407: Is the Favicon Cache on? If so iterate through the links on the page 408 and prefetch up to MaxFaviconsToFetch (FIG. 3, 354) favicons from URLs calculated from the domain portion of the links on the page with/favicon.ico on the end of the URL. E.g. if there is a link to http://foo.com/baz/bar.html we would prefetch http://foo.com/favicon.ico if it was available. This has the additional benefit of forcing the user's system to perform a DNS lookup on “foo.com” which speeds up future operations. An alternative embodiment might simply do a DNS lookup for each domain, but fetching the favicons adds more value for very little extra bandwidth.

409: Is HEAD prefetch enabled? If so iterated through the links on the page and do a HEAD request for each linked item (or up to a certain number or a certain number for each domain in a similar manner to 407), storing the results in the “clean” cache (224)

410: Are there any dependent frame or Iframes in this document? If so, repeat from 403 for them.

FIG. 5 illustrates Link Selection Process.

500: The onMouseMove event is initialized

501: The onMouseMove event, created on the DOM (FIG., 4 404) sets the ActiveLinkID (not shown) to be the link the mouse is currently resting on, or NULL if the mouse is not resting on a link. It then checks 502 the list of active LinkClues (FIG. 6, 638) and hides any 503 that are not the ActiveLinkID. It then executes a setTimeOut operation 505 for the HoverTime which means that if the mouse has not moved again and the document is still active, the onMouseHover event will activate.

506: The onMouseHover event is activated.

If the ActiveLinkID is null 507 then hide any visible ClueFrame 550 otherwise set the CurrentLinkID 508 to be the ActiveLinkID. If the CurrentLinkID is the same as the LastLinkID 509 then the mouse has stayed on the current link for the HoverTime, and should be processed. The mouse may be resting on the LinkClueContainer (not shown) within the Link element 510, in which case if the ClueFrameActivateEvent is set to onLSC 511 the ClueFrame should activate (FIG. 8, 802) unless it's active already.

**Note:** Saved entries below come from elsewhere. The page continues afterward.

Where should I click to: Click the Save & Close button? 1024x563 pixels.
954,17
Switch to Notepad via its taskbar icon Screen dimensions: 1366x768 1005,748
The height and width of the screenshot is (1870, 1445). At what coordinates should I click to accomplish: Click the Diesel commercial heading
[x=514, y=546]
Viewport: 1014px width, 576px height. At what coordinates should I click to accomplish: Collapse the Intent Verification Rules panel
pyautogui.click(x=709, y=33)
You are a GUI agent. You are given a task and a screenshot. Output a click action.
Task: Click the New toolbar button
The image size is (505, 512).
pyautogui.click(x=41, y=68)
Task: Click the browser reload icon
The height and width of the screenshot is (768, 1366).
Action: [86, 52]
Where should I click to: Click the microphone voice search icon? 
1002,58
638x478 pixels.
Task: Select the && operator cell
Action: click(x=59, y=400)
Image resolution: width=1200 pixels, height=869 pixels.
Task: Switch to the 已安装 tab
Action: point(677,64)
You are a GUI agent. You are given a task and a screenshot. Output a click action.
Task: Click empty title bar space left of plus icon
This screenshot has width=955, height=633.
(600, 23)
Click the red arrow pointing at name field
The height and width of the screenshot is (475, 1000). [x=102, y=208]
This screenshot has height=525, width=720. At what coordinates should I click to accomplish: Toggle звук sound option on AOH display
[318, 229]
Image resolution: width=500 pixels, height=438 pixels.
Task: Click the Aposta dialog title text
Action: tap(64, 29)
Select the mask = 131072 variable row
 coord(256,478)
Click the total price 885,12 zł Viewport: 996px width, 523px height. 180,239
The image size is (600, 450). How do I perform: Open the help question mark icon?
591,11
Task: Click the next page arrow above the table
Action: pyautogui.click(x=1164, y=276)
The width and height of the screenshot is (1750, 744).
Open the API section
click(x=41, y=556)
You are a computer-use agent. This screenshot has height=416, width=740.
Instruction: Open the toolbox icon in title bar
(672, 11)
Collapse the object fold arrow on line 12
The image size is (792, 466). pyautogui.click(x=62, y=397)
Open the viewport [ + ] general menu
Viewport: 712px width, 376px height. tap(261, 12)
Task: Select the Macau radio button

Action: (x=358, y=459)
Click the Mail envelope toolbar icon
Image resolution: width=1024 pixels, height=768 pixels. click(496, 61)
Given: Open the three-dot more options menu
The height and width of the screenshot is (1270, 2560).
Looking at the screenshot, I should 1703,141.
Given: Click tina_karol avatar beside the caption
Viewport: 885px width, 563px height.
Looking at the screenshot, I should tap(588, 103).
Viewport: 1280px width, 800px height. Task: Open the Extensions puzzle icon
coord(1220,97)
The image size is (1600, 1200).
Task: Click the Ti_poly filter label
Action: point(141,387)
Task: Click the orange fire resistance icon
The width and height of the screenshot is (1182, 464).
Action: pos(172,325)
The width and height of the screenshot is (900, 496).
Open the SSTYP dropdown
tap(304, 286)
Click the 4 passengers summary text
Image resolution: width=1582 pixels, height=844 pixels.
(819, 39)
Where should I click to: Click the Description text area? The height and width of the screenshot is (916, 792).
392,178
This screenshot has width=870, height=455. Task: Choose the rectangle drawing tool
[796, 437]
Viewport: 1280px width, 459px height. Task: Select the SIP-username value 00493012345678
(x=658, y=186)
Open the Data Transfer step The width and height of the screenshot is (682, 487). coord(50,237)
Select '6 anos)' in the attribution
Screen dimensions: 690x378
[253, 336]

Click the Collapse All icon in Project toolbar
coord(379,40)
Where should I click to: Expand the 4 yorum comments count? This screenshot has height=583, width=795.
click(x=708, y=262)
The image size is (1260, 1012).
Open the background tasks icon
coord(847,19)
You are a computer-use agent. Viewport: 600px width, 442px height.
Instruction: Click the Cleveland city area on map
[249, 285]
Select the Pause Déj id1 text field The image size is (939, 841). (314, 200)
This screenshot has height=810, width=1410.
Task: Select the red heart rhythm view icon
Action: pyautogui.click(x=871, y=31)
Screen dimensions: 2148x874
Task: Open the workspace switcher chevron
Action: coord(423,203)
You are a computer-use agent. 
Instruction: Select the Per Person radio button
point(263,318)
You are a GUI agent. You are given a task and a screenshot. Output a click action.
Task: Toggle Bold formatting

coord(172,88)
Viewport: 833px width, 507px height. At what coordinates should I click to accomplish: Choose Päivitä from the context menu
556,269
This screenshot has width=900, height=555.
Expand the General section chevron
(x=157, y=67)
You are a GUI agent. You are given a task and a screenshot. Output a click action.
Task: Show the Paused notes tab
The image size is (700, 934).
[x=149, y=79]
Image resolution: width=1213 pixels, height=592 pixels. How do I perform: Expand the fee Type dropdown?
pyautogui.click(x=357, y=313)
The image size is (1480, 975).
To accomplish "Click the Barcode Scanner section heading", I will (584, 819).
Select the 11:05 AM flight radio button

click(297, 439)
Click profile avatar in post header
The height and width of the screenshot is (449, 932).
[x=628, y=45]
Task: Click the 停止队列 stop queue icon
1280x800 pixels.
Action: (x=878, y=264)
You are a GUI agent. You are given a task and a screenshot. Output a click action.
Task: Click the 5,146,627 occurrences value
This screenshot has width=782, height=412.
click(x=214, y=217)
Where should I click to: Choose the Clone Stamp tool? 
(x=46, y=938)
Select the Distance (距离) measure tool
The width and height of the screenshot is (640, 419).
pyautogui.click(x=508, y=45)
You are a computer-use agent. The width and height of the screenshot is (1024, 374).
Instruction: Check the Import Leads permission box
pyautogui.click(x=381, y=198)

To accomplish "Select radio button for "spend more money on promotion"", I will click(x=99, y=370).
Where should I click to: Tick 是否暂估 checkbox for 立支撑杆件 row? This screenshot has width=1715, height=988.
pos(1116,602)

If the mouse is not resting on the LSC but on the link itself, and the ClueFrameActivateEvent is onLinkHover 514 then activate the ClueFrame (FIG. 8, 802) unless it already is.

If the CurrentLinkID is not the same as the LastLinkID 509 then change the LastLinkID to be the CurrentLinkID 515, hide any visible ClueFrame 551 because h a new link will be initialized.

If the current Link has already been initialized 516 stop to see if the mouse stays on this link long enough to activate the ClueFrame. Otherwise initialize the link (FIG. 6, 600).

If the mouse lifts 520 and text has been selected 522, then the user can indicate wanting to see the ClueFrame 524 by mousing over an icon that is inserted 523 before or after the text. If more than a set amount of words (E.g. 8) were selected 525 then the clues of texttype=“submit” (FIG. 3, 398) then those clues should be shown if it's in advanced mode. If not, only the highest ranking one that matches is shown. If fewer than the set amount of words were selected then the first to appear are those with TextType=“search”. But either TextType may usually be used with more or fewer words.

FIG. 6 illustrates Link initialization.

602: Mark the link as initialized.

604-610: Check if the link is eligible for LinkClues.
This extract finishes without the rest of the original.